▶ **SELECTED EXCERPT**:

◆ ◆ ◆

Their latest masterstroke is that The Rangers will play their Scottish Cup Semi Final at their own ground  

The "neutral venue" was decided at the start of the season, which is fair enough as Hampden is undergoing some work and the final will be played at Celtic Park but why can't they play their semi at Celtic park to at least give some amount of neutrality to the fixture?

To make it more unbelievable (except for those of us who follow scottish football and are never really shocked at decisions made by the governing bodies), Dundee United are only getting 13000 tickets, approximately a quarter of the capacity. So not only are Dundee United playing a semi final tie at the home ground of their opponents their fans will be outnumbered 3/1 and have asked for it to be switched but have been told no.

So much for neutral 

The cynics amongst us may think that maybe the SFA are so intent on keeping it there to ensure The Rangers get a large chunk of the proceeds from the match for hosting it in an attempt to ensure they are still around long enough for their knight in shining armour to come and save them from another bout of administration, thankfully I'm not that cynical  

Click to expand...

With regards the allocation do you honestly think it should be a 50/50 split?

Try it, go on, try it. Be great to see a crowd of sub 40k with 12k spares or worse still a crowd of 45k with 6k bears sitting in the wrong end..............that cannot be good for anyone.

I am all for going with a 50/50 split of say 24k each but Utd would end up handing back at least 10k worth of tickets.

The decision to play Aberdeen v Saints at CP baffles everyone but as we know it is the SFA we are talking about and they have been know to bend over backwards for the filth on many occasions.

◆ ◆ ◆

▶ **COLLECTED DATA**:
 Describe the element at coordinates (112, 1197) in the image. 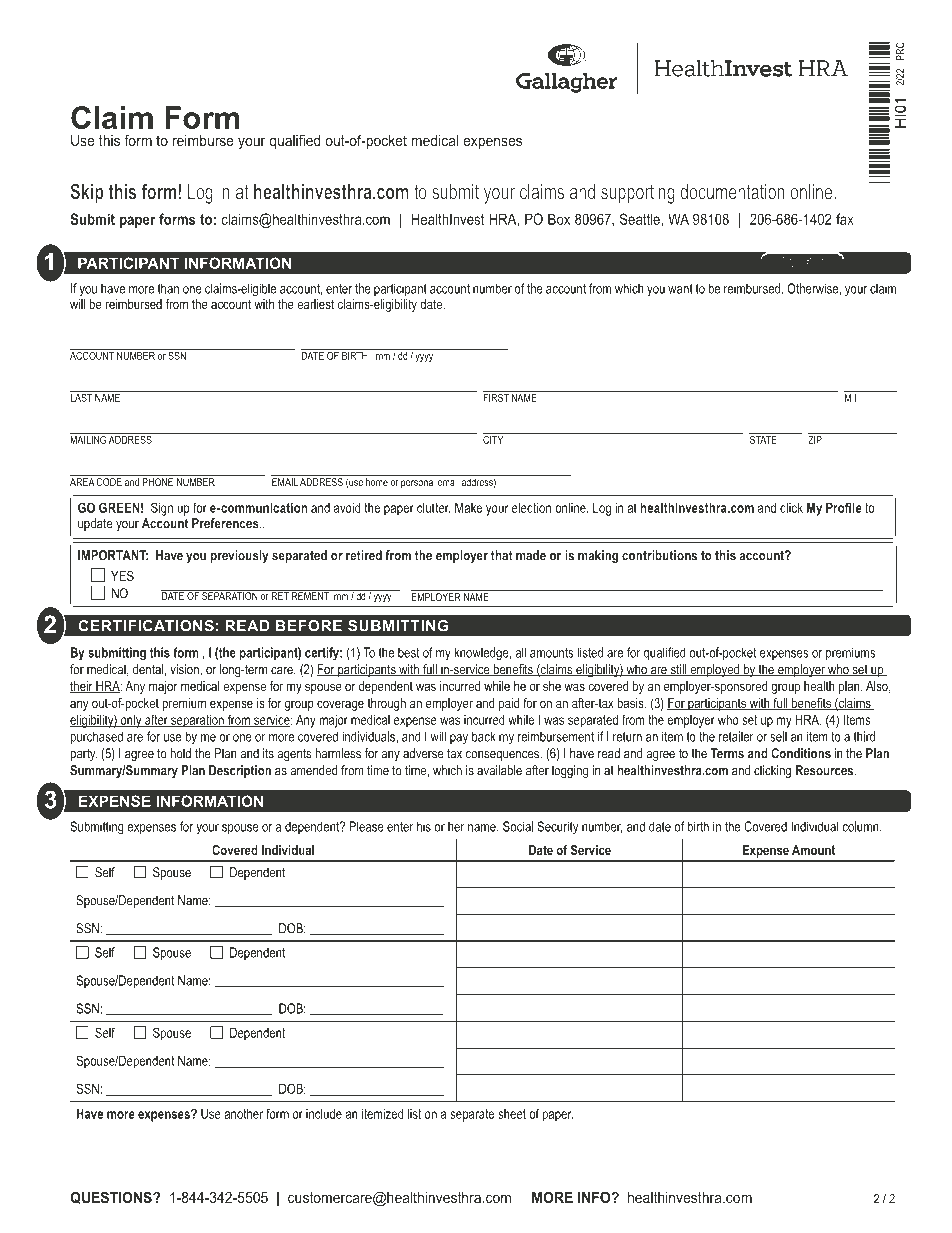

I see `QUESTIONS` at that location.
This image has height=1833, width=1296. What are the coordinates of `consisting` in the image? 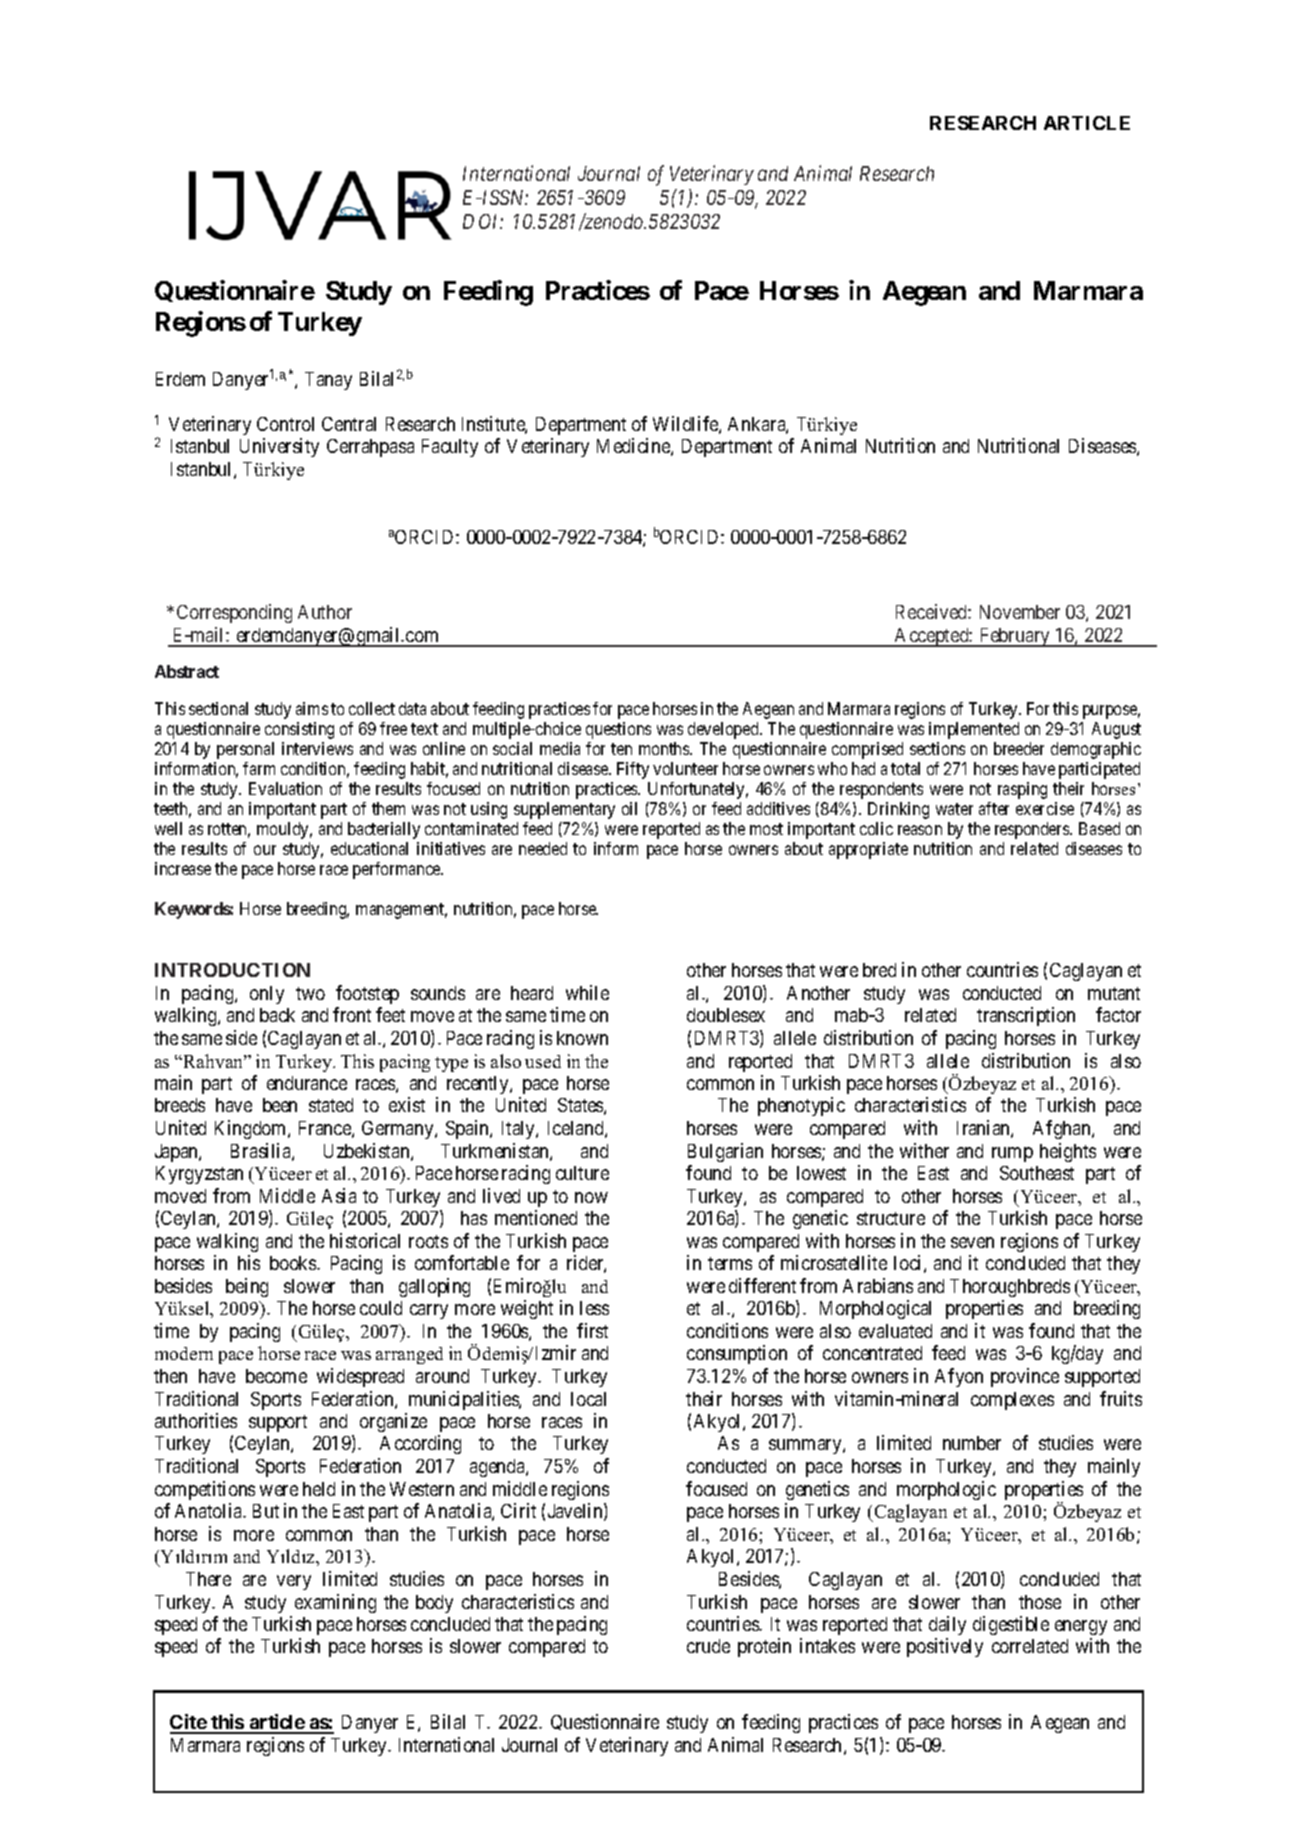 It's located at (299, 730).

◆ ◆ ◆

▶ **COMPLETE THE FOLLOWING**:
1. In the forum thread about the Scottish Cup semi-final, how many tickets are Dundee United getting?
2. Pick up the forum thread about the Scottish Cup semi-final after its final sentence and continue writing it.

▶ **ANSWERS IN ORDER**:
1. 13,000 tickets, about a quarter of the capacity.

2.
The SFA is corrupt to the core and has been for years.


----------



## smange (Mar 18, 2014)

Dodger said:



			With regards the allocation do you honestly think it should be a 50/50 split?

Try it, go on, try it. Be great to see a crowd of sub 40k with 12k spares or worse still a crowd of 45k with 6k bears sitting in the wrong end..............that cannot be good for anyone.

I am all for going with a 50/50 split of say 24k each but Utd would end up handing back at least 10k worth of tickets.

The decision to play Aberdeen v Saints at CP baffles everyone but as we know it is the SFA we are talking about and they have been know to bend over backwards for the filth on many occasions. 

The SFA is corrupt to the core and has been for years.
		
Click to expand...

I agree that we don't want to see a lot of empty seats but United should have at least been given a chance to sell half the allocation and any unsold tickets then given to The Rangers. The make up of Ibrox stadium would have made that very easy to do. It's still nearly four weeks until the game so no big panic trying to punt the tickets quickly. 

You and I both know that United were never going to sell 25000 tickets but at least it would have given them and their supporters a chance to get some amount of neutrality in the game and if they don't sell out they can't complain.

Is it not both semis at Ibrox over the two days and the final at Celtic Park?


----------



## Dodger (Mar 18, 2014)

smange said:



			I agree that we don't want to see a lot of empty seats but United should have at least been given a chance to sell half the allocation and any unsold tickets then given to The Rangers. The make up of Ibrox stadium would have made that very easy to do. It's still nearly four weeks until the game so no big panic trying to punt the tickets quickly. 

You and I both know that United were never going to sell 25000 tickets but at least it would have given them and their supporters a chance to get some amount of neutrality in the game and if they don't sell out they can't complain.

Is it not both semis at Ibrox over the two days and the final at Celtic Park?
		
Click to expand...


Not sure,I lost interest in that diddy cup.

Move it to CP with a split of 20k for Arabs and 40k for them.............still Utd would moan then hand back at least 6k tickets.

Highlights the fact that nowhere outside of Glasgow is suitable to host such games but there is no need for any large stadiums outside of these three in Glasgow.

Move it to Manchester.............the filth will go down well there I am sure....oh no,haud on.


----------



## hoop67 (Mar 18, 2014)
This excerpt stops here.